[Work order] Below are some records. Print exactly the lines between the one holding "Click the sort ascending toolbar icon" and the one holding "This screenshot has width=781, height=584.", inclusive, and nothing else.

Dataset content: Begin

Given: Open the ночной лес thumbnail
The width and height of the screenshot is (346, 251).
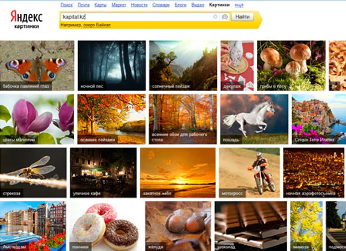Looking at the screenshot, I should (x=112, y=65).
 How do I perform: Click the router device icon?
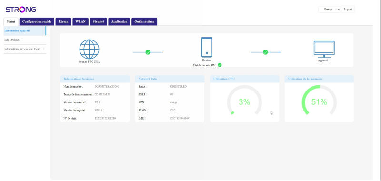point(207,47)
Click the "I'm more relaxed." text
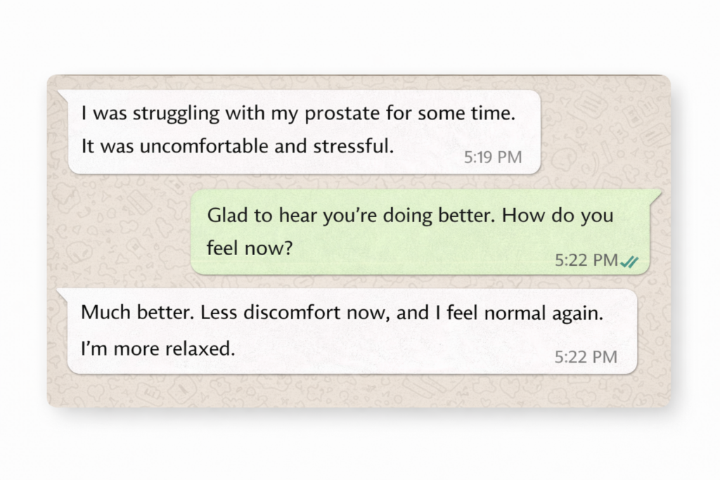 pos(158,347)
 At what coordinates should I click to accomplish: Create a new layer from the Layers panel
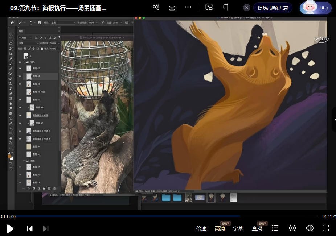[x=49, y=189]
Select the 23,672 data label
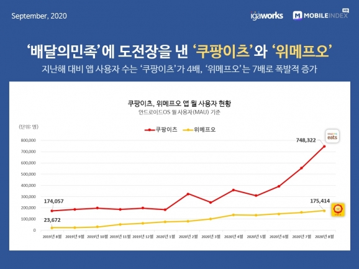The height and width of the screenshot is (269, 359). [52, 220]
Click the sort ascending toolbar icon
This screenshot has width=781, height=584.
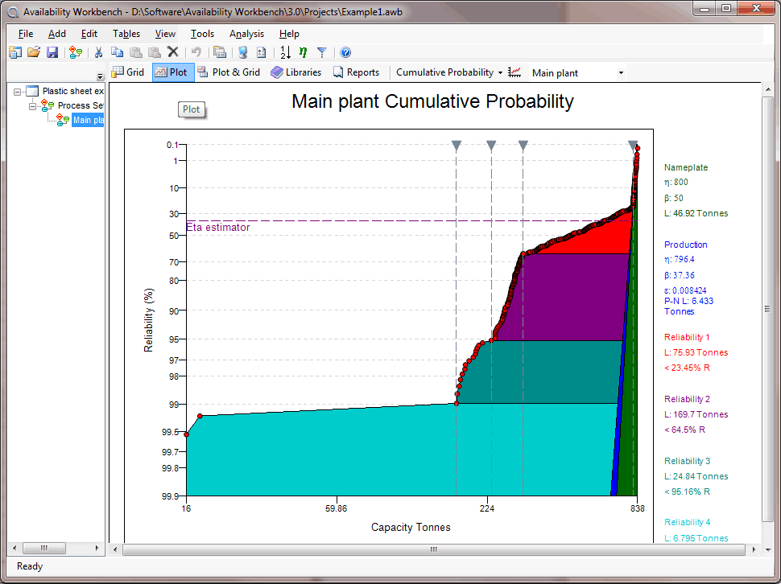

Dataset content: End
Dataset content: Begin

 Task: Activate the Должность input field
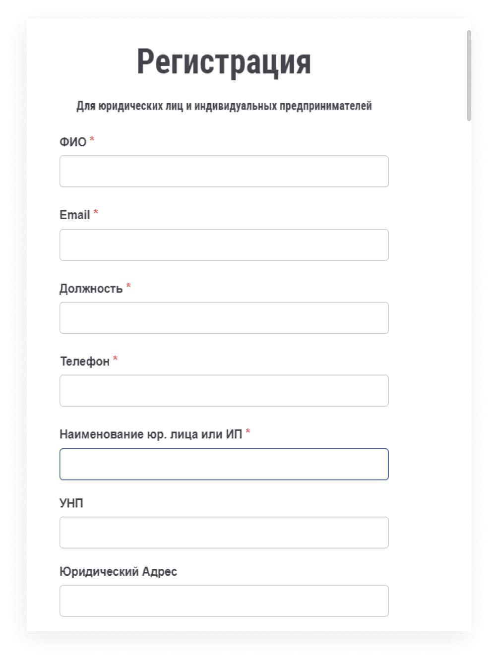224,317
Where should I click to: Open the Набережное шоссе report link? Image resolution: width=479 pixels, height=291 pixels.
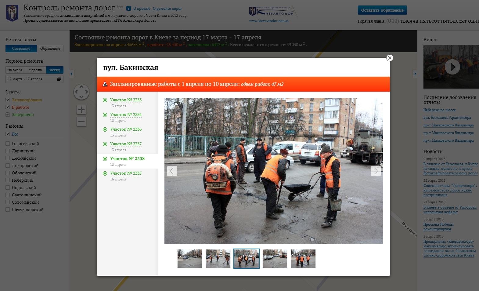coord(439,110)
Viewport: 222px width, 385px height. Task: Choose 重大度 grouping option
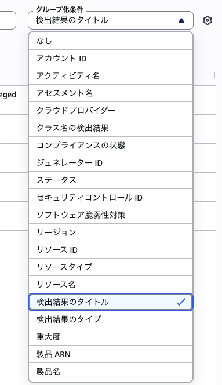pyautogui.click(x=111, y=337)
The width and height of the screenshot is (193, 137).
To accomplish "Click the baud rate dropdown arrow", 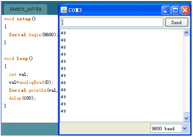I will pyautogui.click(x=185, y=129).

Dataset content: End
Dataset content: Begin

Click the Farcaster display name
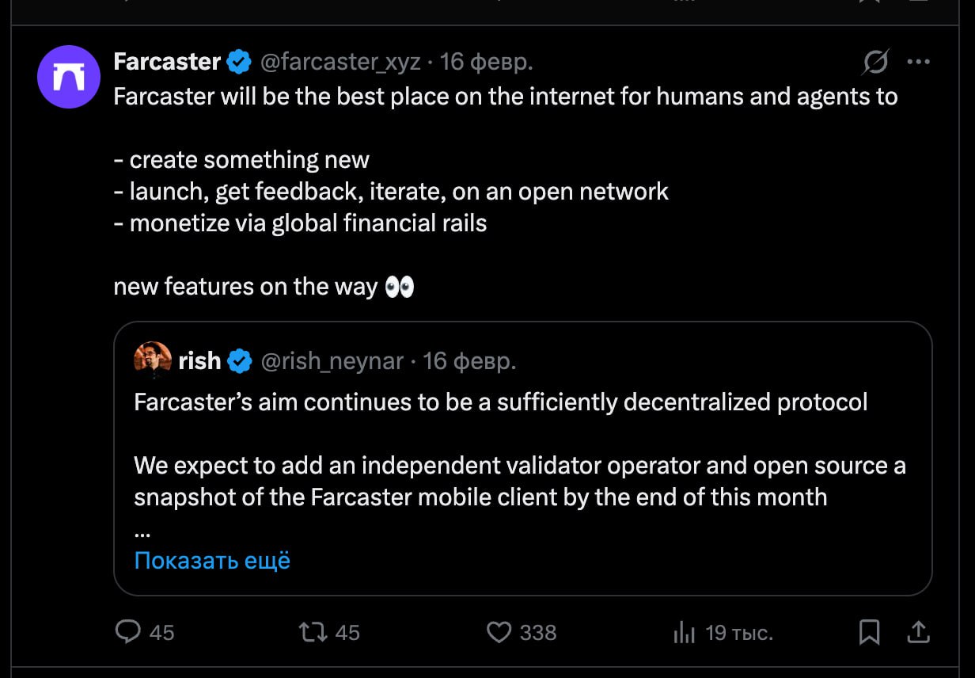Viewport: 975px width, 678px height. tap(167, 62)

Dataset content: End

[Answer box]
Click the sort ascending toolbar icon
This screenshot has width=781, height=584.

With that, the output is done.